<div class="alert alert-info">
<u><strong>Authors:</strong></u> <b>Alberto Vavassori</b> (alberto.vavassori@polimi.it), <b>Emanuele Capizzi</b> (emanuele.capizzi@polimi.it) - DICA - Politecnico di Milano - GIS GEOLab <br>
Developed within the LCZ-ODC project, funded by the Italian Space Agency (agreement n. 2022-30-HH.0).
</div>

# Principal Component Analysis (PCA) on PRISMA imagery

<a id='TOC_TOP'></a>
Notebook structure:  <br>
 1. [Import useful libraries and PRISMA coregistered image](#sec1)  
 2. [Perform the PCA with scikit-learn](#sec2)
 3. [Plot the results of the PCA](#sec3)
 4. [Export the PCs to a GeoTIFF file](#sec4)
<hr>

This Notebook provides a framework to perform a Principal Component Analysis (PCA) on hyperspectral PRISMA imagery, using the built-in `PCA` module of [*scikit-learn*](https://pypi.org/project/scikit-learn/) Python library.

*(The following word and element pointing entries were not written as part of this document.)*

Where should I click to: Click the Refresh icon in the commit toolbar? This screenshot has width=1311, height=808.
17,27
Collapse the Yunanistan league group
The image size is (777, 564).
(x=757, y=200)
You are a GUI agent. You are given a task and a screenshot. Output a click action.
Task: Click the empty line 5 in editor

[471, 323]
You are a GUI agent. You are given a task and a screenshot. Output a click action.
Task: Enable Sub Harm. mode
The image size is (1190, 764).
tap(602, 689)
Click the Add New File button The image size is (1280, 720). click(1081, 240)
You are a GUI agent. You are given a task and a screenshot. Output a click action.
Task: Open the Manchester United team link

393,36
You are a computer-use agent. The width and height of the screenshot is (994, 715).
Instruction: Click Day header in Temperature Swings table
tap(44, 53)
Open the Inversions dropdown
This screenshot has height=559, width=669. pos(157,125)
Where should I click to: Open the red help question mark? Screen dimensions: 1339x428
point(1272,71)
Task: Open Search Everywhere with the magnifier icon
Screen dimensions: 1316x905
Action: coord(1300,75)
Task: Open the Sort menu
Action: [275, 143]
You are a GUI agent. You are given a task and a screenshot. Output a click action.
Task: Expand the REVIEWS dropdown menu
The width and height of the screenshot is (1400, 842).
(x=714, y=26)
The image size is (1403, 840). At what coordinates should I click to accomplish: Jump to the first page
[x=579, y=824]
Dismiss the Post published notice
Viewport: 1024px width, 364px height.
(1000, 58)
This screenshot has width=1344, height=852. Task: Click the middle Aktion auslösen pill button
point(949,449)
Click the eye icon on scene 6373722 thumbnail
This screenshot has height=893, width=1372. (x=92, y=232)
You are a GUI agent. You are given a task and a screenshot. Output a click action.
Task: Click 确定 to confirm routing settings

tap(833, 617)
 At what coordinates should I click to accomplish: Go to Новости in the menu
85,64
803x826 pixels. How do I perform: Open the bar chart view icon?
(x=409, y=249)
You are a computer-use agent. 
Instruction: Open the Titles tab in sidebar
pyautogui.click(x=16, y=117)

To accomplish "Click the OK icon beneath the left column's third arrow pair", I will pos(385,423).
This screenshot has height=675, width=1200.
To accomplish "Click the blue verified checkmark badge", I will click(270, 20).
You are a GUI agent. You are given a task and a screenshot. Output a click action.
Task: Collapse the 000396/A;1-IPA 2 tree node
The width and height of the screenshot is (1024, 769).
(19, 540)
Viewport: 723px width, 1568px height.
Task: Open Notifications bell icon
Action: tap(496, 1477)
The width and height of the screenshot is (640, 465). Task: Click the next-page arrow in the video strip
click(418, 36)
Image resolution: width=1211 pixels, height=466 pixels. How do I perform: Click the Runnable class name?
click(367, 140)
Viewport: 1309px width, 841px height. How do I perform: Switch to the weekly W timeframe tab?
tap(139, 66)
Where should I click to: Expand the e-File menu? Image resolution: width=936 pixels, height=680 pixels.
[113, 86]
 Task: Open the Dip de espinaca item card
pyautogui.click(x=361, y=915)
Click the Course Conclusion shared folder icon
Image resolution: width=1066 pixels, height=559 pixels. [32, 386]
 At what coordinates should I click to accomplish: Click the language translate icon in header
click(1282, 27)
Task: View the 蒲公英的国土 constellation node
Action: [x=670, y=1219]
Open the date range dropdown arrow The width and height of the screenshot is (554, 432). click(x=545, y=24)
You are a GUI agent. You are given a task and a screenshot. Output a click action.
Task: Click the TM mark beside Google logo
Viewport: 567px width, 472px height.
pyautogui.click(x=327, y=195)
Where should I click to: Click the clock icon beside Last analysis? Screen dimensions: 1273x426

Here are useful links to the complete documentation of [`sklearn.decomposition.PCA`](https://scikit-learn.org/stable/modules/generated/sklearn.decomposition.PCA.html) and [user guide](https://scikit-learn.org/stable/modules/decomposition.html#pca).

<div class="alert alert-warning"> <b>NOTE:</b> We provide a brief description of the main ingredients of the PCA. More information can be found in the following paper.

[Gewers, F.L. et al. Principal Component Analysis: A Natural Approach to Data Exploration. *ACM Computing Surveys* **2021**, 54(4), 1-34](https://dl.acm.org/doi/abs/10.1145/3447755?casa_token=8iuGBM-LOuwAAAAA:F6mom3VkMHcAmg6K41X89Ulsd8EfLdLcWK0wMEEB-RQxULggL24ygEVxrHiGRb3SGVc547cfuJwzIA)</span> 

</div>

The PCA basically consists in transforming the original data stored in the matrix $X$ to a new set of data $Y$ which is rotated according to a matrix $W$:

$Y = WX$

The original data $X$ has a covariance matrix $K = {1\over(p-1)}X'X$, where $p$ is the number of samples. The rotation aims to generate a new variable $Y$ whose covariance matrix $\Lambda$ is diagonal, meaning that the new variables $y_j$ are uncorrelated. This implies that $Kw_j = \lambda_j w_j$ for every column $w_j$ of $W$ ($\lambda_j$ is the j-th column of $\Lambda$). Equivalently, the operation consists in finding eigenvalues and eigenvectors of the covariance matrix $K$ of $X$. Specifically, ${\sigma_{y_j}}^2 = \lambda_{y_j}$ (in other words, the eigenvalues represent the variances of the new variables $y_j$). Furthermore, $W$ is the eigenvectors matrix. The j-th column of the resulting matrix $Y$ contains the scores of the j-th principal component $y_j$.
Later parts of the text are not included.